◆ **Exercise prompt**
Each line from the one containing "Task: Open the Documents navigation item" through the last line of the data below is to be written out verbatim, and nothing more.
++++
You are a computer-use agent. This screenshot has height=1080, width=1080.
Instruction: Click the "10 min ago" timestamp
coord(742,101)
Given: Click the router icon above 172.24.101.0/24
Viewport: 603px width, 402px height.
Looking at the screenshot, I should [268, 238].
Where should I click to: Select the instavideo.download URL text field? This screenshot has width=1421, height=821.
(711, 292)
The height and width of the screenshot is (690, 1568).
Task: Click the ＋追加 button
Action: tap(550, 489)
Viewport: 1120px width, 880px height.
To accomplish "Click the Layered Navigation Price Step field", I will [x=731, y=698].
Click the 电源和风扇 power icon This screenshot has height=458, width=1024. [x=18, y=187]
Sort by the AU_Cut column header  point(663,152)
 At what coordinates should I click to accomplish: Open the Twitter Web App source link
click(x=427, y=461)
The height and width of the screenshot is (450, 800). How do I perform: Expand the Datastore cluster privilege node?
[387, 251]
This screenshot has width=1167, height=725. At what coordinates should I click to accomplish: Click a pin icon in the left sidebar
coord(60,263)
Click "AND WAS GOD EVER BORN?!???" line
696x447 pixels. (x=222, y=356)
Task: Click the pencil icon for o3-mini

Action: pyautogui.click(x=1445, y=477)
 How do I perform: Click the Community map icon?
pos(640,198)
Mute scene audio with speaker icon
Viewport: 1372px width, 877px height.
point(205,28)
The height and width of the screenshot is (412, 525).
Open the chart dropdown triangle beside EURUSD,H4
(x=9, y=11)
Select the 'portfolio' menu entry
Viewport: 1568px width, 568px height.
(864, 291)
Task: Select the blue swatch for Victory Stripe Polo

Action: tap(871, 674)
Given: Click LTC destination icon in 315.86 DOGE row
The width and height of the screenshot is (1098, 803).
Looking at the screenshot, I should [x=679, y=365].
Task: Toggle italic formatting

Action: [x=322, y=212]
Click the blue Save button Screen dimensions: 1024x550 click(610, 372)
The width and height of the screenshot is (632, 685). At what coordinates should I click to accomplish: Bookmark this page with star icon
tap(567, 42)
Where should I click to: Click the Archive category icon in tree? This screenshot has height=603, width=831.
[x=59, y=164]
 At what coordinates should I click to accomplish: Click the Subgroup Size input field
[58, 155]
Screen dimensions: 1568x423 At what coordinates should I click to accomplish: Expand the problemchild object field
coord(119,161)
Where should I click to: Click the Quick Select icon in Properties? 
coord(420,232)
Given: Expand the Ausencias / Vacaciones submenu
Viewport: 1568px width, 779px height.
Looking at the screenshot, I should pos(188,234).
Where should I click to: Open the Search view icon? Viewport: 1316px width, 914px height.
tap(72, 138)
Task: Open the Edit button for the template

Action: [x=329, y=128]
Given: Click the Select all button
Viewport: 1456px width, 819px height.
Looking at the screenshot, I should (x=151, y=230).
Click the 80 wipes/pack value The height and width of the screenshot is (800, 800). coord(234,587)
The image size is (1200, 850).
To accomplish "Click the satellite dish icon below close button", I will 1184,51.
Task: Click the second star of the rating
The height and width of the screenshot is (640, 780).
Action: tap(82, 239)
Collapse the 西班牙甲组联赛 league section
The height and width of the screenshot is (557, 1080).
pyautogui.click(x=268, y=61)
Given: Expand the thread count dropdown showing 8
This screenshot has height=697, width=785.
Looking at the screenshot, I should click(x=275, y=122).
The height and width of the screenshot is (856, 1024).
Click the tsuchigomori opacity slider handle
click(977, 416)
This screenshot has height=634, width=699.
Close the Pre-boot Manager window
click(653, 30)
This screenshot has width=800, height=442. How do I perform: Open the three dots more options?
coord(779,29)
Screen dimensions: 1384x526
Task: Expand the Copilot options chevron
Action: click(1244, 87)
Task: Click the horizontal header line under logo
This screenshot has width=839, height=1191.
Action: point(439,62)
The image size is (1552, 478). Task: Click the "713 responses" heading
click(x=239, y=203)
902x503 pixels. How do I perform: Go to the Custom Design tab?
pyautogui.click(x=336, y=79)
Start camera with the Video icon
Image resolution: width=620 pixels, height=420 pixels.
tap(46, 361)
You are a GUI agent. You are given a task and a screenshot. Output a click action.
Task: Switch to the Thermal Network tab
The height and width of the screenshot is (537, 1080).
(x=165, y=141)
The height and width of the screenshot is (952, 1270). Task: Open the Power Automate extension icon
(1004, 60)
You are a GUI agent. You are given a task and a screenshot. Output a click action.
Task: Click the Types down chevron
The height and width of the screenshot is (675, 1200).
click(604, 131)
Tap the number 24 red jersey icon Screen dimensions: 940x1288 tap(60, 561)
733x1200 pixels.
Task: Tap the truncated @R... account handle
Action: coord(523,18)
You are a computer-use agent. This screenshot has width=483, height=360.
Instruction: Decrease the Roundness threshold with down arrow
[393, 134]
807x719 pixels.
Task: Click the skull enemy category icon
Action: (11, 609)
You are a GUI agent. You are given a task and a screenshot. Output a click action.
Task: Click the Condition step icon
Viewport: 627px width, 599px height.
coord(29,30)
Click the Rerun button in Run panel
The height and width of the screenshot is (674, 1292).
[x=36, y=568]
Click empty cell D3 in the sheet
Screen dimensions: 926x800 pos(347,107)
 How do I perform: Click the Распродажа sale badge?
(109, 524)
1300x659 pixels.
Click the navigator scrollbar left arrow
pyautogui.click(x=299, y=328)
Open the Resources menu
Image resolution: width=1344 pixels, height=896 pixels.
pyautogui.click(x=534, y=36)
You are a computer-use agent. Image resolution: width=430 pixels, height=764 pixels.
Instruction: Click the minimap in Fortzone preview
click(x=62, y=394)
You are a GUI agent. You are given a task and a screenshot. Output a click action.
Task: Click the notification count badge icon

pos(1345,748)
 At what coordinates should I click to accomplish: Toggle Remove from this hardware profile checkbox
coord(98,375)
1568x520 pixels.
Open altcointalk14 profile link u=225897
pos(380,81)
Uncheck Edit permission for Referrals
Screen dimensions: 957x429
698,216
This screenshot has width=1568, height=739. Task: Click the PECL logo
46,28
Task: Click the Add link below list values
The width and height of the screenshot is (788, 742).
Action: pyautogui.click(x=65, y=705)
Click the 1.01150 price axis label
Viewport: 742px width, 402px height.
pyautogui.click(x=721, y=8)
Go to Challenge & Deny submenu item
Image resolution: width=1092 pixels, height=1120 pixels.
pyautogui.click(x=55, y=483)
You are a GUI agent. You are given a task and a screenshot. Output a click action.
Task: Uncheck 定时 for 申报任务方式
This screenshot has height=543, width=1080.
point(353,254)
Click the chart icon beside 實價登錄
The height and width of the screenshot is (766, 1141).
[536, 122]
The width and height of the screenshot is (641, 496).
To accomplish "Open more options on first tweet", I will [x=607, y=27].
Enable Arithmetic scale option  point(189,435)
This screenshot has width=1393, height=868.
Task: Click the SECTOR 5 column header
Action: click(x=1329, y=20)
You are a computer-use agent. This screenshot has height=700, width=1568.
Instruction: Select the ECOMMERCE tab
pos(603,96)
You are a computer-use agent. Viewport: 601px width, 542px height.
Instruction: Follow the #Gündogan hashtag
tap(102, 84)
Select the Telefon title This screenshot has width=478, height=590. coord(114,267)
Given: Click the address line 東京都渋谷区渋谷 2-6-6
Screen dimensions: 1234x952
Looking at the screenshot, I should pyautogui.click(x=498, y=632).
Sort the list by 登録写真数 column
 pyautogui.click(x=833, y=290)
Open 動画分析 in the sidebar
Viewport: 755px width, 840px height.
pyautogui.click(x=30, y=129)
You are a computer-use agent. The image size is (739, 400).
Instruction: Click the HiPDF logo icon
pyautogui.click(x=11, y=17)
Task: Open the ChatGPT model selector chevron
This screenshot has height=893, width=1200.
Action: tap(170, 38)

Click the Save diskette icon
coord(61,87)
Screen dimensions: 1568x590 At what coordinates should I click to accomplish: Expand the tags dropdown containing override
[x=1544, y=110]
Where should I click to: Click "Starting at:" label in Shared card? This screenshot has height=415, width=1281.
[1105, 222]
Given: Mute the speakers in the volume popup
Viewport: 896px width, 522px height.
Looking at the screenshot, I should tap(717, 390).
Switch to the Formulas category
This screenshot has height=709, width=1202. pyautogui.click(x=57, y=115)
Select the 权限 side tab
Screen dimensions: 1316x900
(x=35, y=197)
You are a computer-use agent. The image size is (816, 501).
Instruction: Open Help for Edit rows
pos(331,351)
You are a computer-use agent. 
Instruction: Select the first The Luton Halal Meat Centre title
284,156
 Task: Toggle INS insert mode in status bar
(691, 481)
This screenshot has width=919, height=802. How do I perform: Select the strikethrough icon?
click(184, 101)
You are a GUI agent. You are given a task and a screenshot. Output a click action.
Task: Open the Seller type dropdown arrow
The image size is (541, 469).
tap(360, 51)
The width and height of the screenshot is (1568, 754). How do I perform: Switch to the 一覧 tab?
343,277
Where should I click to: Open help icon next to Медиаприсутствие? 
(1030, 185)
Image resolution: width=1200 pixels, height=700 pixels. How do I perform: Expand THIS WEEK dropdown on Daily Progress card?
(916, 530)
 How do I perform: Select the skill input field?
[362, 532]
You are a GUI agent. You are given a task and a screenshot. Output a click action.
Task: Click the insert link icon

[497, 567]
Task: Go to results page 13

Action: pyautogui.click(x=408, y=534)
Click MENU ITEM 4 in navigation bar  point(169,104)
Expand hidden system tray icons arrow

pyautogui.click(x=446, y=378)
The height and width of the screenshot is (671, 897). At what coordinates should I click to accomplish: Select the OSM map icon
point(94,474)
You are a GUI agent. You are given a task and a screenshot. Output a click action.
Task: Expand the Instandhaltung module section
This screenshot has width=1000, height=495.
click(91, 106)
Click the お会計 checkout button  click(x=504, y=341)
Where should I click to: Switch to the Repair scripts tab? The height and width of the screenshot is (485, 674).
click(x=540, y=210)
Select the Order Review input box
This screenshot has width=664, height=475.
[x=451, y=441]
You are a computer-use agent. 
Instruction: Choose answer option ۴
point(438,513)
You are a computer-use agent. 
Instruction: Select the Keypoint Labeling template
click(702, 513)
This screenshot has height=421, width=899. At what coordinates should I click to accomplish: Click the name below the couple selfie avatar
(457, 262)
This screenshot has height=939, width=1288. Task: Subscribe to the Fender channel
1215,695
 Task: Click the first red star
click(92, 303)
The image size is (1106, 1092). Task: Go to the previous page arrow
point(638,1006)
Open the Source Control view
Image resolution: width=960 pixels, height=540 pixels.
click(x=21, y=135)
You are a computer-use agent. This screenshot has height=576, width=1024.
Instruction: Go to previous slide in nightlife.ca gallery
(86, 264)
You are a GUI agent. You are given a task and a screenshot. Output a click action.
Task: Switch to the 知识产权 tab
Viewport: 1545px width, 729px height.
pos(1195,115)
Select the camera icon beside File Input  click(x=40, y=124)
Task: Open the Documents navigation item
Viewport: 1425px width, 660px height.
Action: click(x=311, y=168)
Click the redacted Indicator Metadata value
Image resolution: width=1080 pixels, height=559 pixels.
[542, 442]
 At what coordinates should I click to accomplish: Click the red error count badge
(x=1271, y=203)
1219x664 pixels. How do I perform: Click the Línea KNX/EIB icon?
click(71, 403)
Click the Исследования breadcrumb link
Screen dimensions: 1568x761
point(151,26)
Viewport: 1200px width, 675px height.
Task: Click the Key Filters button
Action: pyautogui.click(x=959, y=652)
++++
◆ **Response below**
Task: Open the Documents navigation item
Viewport: 1425px width, 660px height.
Action: click(x=311, y=168)
Click the redacted Indicator Metadata value
Image resolution: width=1080 pixels, height=559 pixels.
[542, 442]
 At what coordinates should I click to accomplish: Click the red error count badge
(x=1271, y=203)
1219x664 pixels. How do I perform: Click the Línea KNX/EIB icon?
click(71, 403)
Click the Исследования breadcrumb link
Screen dimensions: 1568x761
point(151,26)
Viewport: 1200px width, 675px height.
Task: Click the Key Filters button
Action: pyautogui.click(x=959, y=652)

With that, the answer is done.